1.個人情報を収集する際又はその前に、個人情報の利用目的を通知しなければならない
2.個人情報の使用・開示の際に別の目的がある場合には、使用・開示前に、その目的を通知しなければならない
(iv)個人情報へのアクセスおよびその訂正:事業者は、個人に対して、その求めに対して、以下の情報を開示又は訂正しなければなりません(ただし、一定の例外あり)
1.事業者が保有・管理する当該個人の個人情報
2.当該個人情報の利用・開示に関する情報(ただし請求から1年以内の情報に限る)
(v)正確性の確保:事業者は収集した個人情報の正確性を確保しなければなりません。
(vi) 保護義務:事業者は、所有・管理する個人情報を保護するために必要なセキュリティ対策を講じなければなりません。
(vii) 保持制限:事業者は個人情報を取得した目的が達成できない場合又はその保持が必要でなくなった場合、その個人情報の保有を停止しなければなりません。
(viii)国外移転の際に講ずべき措置:収集した個人情報は原則としてシンガポール国外に移転することができず、適法に移転するためには、移転先においてもPDPAと同水準の個人情報の保護が図られることなどガイドライン所定の事項を遵守しなければなりません。

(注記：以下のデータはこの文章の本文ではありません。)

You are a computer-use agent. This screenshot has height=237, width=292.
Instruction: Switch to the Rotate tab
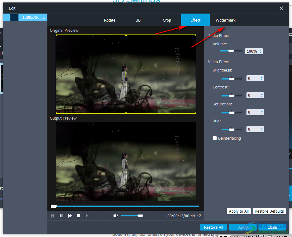[110, 20]
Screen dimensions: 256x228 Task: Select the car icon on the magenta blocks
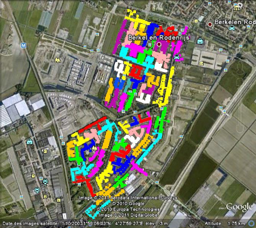click(176, 57)
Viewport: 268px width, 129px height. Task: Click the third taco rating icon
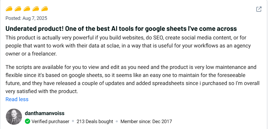(27, 9)
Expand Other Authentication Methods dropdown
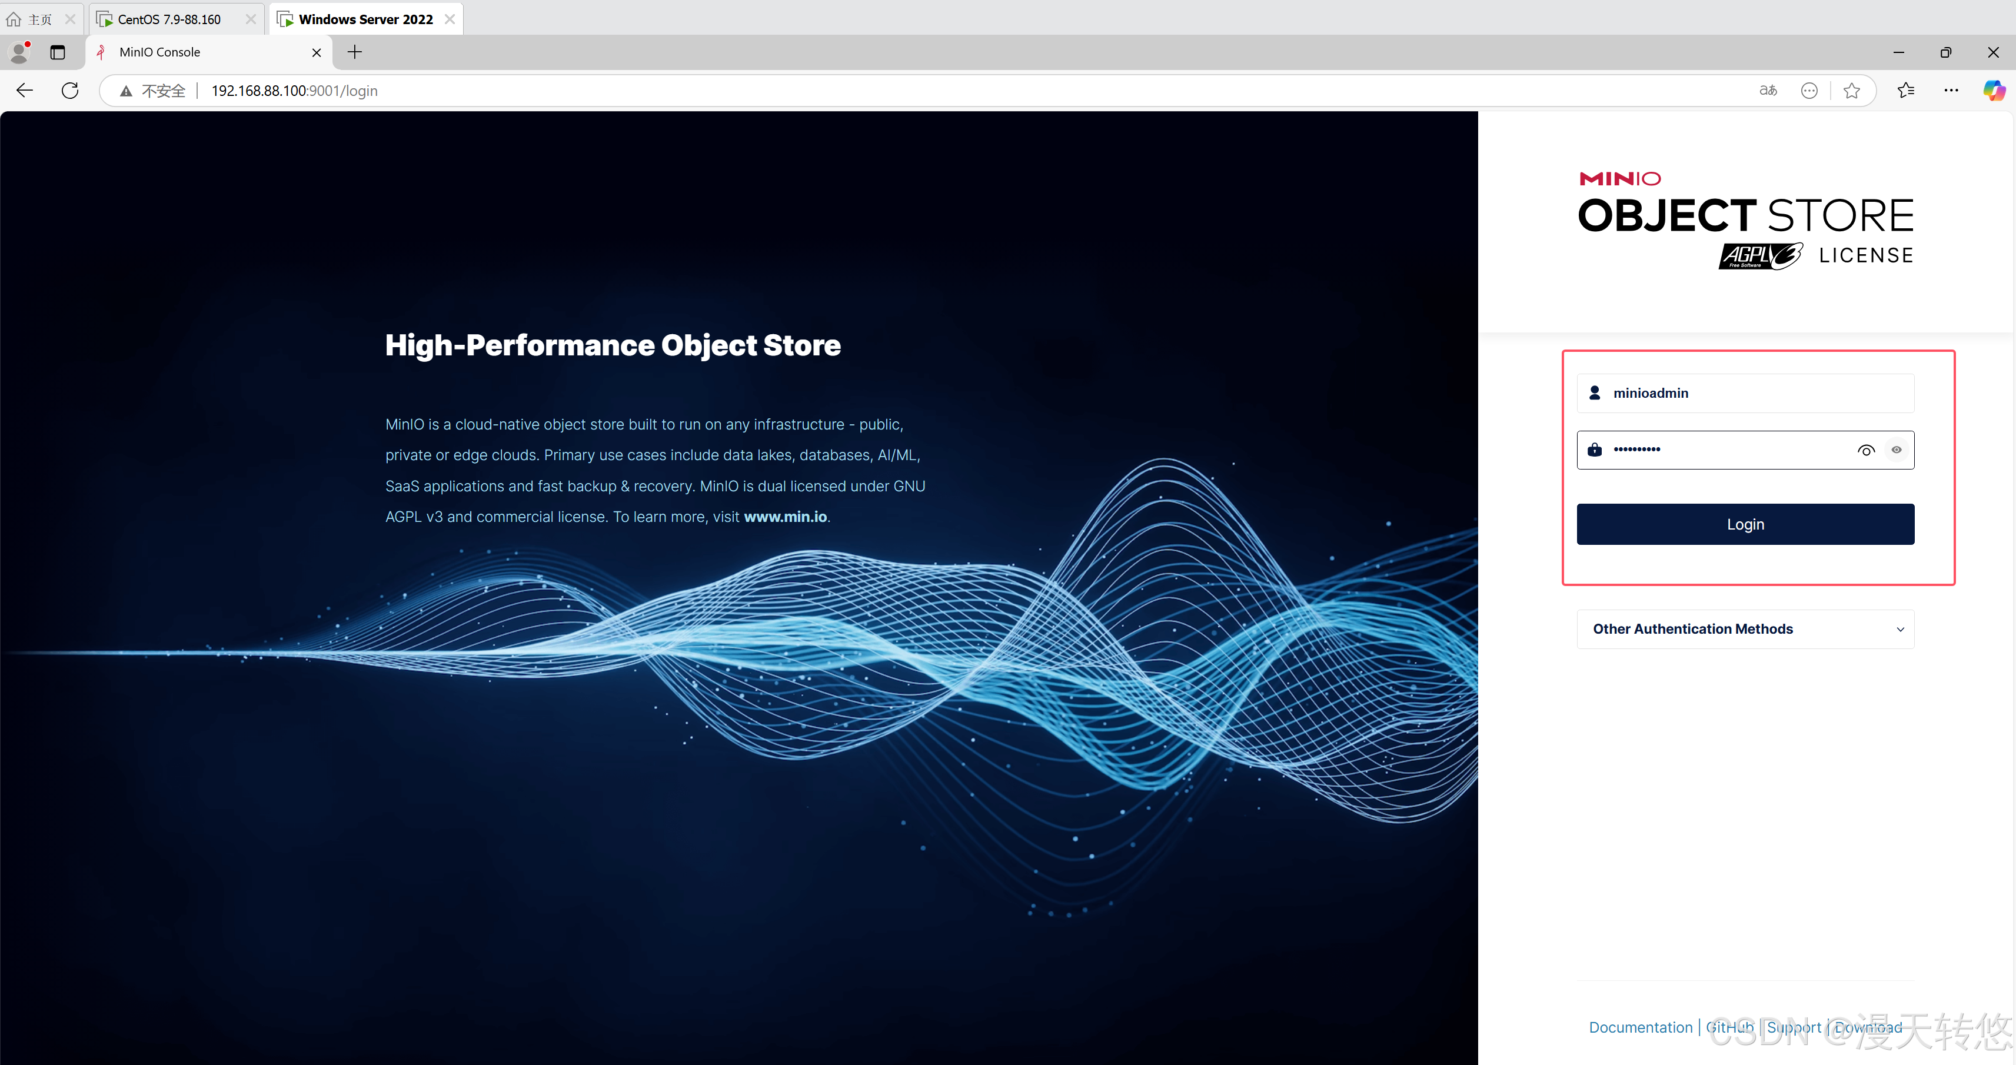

(ix)開示義務:事業者は、PDPAを遵守させるための責任者を1人以上選任しなければならず、その事業上の連絡先に関する情報を公開しなければなりません。
4.留意事項
以上のように、シンガポールで事業を行う場合、原則としてPDPAのコンプライアンスを果たす必要がありますが、事業者に課される義務は幅広いものとなっています。ただし、実際に摘発されている事例には一定の傾向があり、個人情報法保護委員会(Personal Data Protection Committee)のWebサイトにおける2019年の公開摘発事例を見ると、80%を超えるケースにおいて(vi)保護義務違反が指摘されており、個人情報のセキュリティ構築が、PDPAコンプライアンス上で重要な課題であるということができます。また、必ずしも流出情報数が多くない件についても摘発事例が見受けられ、日系企業についても実際に摘発例が公表されていることからすると、取り扱い個人情報数の数に関わらず、PDPAのコンプライアンス対応を実施する必要があると言えます。